Collected data entries
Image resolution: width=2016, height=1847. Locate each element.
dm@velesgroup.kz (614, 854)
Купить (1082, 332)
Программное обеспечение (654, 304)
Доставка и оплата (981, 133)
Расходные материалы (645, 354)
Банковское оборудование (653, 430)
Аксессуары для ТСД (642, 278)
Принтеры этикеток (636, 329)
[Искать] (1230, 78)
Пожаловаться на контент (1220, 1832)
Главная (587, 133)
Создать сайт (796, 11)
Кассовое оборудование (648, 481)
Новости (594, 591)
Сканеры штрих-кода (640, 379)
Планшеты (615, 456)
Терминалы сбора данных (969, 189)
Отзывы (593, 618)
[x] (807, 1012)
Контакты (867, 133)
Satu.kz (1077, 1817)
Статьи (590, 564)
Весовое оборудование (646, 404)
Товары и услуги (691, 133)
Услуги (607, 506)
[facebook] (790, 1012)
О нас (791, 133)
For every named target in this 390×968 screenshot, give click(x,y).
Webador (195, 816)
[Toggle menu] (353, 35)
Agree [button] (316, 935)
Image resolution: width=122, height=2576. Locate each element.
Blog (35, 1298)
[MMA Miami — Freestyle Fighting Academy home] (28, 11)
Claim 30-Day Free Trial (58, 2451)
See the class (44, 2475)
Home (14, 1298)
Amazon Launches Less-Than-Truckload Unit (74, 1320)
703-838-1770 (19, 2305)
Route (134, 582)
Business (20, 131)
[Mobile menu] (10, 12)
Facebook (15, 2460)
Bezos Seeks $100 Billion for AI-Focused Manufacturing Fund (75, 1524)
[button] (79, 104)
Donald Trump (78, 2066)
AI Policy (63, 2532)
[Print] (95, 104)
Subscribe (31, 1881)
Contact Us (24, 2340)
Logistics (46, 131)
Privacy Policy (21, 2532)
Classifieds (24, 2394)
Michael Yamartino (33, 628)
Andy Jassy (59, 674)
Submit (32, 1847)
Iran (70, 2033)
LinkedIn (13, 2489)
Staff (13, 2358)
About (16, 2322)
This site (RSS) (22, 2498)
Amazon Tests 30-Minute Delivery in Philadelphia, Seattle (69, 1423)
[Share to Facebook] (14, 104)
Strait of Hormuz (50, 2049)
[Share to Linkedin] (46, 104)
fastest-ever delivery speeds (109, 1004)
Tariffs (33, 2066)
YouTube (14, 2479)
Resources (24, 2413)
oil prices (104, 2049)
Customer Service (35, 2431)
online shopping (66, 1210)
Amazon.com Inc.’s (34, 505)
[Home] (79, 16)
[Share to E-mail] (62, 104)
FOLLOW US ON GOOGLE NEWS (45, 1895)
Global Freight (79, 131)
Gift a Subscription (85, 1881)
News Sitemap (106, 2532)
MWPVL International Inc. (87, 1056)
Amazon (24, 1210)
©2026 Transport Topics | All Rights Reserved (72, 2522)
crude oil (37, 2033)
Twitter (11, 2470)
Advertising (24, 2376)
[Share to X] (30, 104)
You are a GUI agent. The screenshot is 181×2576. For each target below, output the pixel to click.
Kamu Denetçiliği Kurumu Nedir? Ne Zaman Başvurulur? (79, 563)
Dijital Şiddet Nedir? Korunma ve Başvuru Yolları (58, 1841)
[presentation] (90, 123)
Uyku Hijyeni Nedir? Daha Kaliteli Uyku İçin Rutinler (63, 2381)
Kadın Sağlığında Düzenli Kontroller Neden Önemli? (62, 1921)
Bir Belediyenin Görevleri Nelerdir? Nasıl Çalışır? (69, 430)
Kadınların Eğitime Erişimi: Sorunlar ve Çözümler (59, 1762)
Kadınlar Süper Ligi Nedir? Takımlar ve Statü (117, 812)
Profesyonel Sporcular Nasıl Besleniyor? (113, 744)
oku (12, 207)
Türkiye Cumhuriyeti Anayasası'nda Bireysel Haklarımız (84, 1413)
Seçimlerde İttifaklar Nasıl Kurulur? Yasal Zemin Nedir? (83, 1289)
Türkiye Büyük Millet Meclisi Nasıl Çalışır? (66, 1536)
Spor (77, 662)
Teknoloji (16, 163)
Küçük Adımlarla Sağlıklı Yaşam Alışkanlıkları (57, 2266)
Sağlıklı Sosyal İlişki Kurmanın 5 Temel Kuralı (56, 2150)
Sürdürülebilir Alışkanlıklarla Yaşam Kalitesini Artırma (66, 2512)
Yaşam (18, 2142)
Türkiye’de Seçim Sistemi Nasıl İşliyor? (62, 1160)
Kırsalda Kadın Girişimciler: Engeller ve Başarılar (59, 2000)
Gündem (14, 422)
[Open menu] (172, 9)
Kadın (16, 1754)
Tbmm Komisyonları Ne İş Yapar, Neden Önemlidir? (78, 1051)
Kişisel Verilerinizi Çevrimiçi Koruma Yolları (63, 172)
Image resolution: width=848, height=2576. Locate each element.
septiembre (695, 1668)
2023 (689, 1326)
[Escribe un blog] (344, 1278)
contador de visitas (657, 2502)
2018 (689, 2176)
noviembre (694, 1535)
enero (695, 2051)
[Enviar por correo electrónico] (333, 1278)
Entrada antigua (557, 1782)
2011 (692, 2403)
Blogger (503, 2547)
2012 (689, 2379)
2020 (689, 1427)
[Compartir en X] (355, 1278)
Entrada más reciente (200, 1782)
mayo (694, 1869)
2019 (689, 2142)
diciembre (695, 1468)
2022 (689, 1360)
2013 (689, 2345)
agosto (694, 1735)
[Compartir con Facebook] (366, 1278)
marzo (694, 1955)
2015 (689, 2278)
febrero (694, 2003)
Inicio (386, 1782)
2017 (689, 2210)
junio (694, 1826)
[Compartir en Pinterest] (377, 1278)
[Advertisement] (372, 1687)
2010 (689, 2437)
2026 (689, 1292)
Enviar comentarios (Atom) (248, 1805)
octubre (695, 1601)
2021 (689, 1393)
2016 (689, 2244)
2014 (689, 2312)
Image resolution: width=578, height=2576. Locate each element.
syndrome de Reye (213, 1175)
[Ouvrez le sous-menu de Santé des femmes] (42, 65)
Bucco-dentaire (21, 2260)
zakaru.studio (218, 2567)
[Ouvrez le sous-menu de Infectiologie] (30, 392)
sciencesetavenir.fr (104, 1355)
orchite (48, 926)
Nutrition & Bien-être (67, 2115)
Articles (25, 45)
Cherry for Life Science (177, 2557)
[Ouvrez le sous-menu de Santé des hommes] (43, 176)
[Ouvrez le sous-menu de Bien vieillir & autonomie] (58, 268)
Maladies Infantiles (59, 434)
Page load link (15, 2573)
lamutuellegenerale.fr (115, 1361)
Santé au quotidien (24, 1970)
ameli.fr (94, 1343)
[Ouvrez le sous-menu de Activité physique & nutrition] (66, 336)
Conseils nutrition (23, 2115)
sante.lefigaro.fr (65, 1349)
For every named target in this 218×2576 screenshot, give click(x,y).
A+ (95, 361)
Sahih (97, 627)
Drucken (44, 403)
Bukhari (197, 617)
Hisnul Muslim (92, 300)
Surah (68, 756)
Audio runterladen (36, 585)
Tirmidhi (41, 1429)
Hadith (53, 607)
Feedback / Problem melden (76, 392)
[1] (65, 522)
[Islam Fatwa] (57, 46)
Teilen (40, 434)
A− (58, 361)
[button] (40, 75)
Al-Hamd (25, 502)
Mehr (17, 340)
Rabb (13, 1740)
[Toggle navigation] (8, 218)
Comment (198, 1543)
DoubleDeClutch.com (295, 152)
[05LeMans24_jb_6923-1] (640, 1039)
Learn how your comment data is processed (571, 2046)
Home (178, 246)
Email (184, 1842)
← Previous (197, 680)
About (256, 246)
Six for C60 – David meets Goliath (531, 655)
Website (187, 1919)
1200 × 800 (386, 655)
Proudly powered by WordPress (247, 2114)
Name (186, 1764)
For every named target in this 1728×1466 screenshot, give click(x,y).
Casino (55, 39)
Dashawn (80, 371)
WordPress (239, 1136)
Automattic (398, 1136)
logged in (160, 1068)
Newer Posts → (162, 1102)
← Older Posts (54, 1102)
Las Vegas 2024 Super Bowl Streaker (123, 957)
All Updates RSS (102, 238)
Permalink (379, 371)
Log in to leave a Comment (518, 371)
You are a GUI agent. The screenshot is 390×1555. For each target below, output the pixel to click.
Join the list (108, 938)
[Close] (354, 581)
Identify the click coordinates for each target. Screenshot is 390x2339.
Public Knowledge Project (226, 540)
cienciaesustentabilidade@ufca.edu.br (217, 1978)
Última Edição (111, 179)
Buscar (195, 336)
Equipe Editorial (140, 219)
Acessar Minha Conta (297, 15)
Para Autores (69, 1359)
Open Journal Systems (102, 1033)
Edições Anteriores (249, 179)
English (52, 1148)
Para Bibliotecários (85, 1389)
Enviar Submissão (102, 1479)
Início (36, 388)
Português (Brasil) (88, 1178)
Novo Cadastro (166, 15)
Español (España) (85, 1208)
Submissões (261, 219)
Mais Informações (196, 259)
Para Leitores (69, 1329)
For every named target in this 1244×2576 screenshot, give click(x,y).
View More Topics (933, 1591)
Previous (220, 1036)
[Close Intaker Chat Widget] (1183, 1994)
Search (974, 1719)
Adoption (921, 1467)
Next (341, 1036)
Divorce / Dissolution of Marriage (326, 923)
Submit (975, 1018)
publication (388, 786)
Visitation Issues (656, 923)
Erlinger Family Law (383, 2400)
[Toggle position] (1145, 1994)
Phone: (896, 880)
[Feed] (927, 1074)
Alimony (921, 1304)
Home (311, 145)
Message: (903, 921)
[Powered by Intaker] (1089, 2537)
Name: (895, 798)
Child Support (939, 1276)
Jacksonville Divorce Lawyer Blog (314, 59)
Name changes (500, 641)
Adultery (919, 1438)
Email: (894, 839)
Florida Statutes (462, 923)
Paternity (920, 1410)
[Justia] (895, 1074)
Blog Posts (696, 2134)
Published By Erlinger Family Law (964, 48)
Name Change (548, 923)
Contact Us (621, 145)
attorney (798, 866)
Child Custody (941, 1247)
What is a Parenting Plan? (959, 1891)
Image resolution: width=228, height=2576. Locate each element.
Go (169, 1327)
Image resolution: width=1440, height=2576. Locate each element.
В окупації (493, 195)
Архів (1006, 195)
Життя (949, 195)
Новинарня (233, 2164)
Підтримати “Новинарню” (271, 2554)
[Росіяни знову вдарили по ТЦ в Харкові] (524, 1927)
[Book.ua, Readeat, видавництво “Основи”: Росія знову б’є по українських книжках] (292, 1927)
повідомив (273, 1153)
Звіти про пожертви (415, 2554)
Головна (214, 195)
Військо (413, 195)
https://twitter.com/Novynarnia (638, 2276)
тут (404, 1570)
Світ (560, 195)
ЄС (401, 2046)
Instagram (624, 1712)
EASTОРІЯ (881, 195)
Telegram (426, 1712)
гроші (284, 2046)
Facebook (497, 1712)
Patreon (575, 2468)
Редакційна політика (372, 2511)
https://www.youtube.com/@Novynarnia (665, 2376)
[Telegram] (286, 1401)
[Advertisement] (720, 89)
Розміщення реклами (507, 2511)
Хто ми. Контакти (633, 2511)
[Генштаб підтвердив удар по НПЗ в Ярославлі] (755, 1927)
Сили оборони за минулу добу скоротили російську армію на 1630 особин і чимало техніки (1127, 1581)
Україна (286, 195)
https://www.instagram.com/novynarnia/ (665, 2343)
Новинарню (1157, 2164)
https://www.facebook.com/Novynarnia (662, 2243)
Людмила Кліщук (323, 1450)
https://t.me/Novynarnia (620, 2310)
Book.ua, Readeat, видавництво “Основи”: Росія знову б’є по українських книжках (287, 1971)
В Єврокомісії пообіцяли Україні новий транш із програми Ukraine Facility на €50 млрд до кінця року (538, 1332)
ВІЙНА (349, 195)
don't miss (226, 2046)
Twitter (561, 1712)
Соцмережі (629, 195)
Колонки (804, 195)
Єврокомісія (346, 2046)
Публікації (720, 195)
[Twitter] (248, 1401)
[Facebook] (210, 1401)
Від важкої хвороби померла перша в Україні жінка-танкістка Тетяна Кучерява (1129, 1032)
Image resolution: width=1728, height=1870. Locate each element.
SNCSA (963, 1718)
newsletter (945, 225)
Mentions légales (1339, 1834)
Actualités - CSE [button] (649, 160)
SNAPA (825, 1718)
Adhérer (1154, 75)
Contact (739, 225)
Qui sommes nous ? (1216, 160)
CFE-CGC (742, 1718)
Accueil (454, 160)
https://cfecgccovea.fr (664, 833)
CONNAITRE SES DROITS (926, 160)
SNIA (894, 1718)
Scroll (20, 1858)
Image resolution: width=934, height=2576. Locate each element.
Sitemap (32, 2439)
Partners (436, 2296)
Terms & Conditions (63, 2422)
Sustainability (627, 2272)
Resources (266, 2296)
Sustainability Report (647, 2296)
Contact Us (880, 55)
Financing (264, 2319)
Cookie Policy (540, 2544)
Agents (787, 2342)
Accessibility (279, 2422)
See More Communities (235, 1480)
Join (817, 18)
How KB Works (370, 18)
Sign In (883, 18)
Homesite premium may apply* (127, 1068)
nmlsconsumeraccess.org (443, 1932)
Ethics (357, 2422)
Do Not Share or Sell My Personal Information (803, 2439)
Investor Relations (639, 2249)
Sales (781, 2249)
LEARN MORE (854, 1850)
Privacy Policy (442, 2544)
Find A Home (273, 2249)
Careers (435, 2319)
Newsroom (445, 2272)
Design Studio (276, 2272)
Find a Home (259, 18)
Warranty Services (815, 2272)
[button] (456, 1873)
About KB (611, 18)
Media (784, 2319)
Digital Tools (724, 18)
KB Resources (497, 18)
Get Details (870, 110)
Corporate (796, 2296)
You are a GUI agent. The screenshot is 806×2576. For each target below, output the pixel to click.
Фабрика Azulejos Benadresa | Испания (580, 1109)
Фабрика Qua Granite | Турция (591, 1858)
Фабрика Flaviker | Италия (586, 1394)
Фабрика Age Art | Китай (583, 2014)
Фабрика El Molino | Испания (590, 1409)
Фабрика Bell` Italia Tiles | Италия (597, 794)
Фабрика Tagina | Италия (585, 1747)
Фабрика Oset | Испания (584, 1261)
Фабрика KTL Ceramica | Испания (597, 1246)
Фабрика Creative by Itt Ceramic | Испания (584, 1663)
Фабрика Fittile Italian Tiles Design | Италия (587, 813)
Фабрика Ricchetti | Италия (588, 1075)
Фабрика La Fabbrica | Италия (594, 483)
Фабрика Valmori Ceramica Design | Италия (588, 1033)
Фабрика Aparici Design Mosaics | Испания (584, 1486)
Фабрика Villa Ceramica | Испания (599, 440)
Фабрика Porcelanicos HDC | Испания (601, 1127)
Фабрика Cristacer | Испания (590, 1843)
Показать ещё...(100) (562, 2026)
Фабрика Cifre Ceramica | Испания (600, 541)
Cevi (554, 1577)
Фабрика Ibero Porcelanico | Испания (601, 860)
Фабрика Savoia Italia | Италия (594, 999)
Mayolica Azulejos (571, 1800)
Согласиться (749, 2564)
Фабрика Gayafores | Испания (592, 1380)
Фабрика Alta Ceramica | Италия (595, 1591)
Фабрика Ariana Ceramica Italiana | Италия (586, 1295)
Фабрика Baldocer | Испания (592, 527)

## Required action:
Look above for the line with "dm@velesgroup.kz (614, 854)" and the line with "Контакты (867, 133)", and reproduce exactly those two lines plus every line between, nothing more.

## Response to the task:
dm@velesgroup.kz (614, 854)
Купить (1082, 332)
Программное обеспечение (654, 304)
Доставка и оплата (981, 133)
Расходные материалы (645, 354)
Банковское оборудование (653, 430)
Аксессуары для ТСД (642, 278)
Принтеры этикеток (636, 329)
[Искать] (1230, 78)
Пожаловаться на контент (1220, 1832)
Главная (587, 133)
Создать сайт (796, 11)
Кассовое оборудование (648, 481)
Новости (594, 591)
Сканеры штрих-кода (640, 379)
Планшеты (615, 456)
Терминалы сбора данных (969, 189)
Отзывы (593, 618)
[x] (807, 1012)
Контакты (867, 133)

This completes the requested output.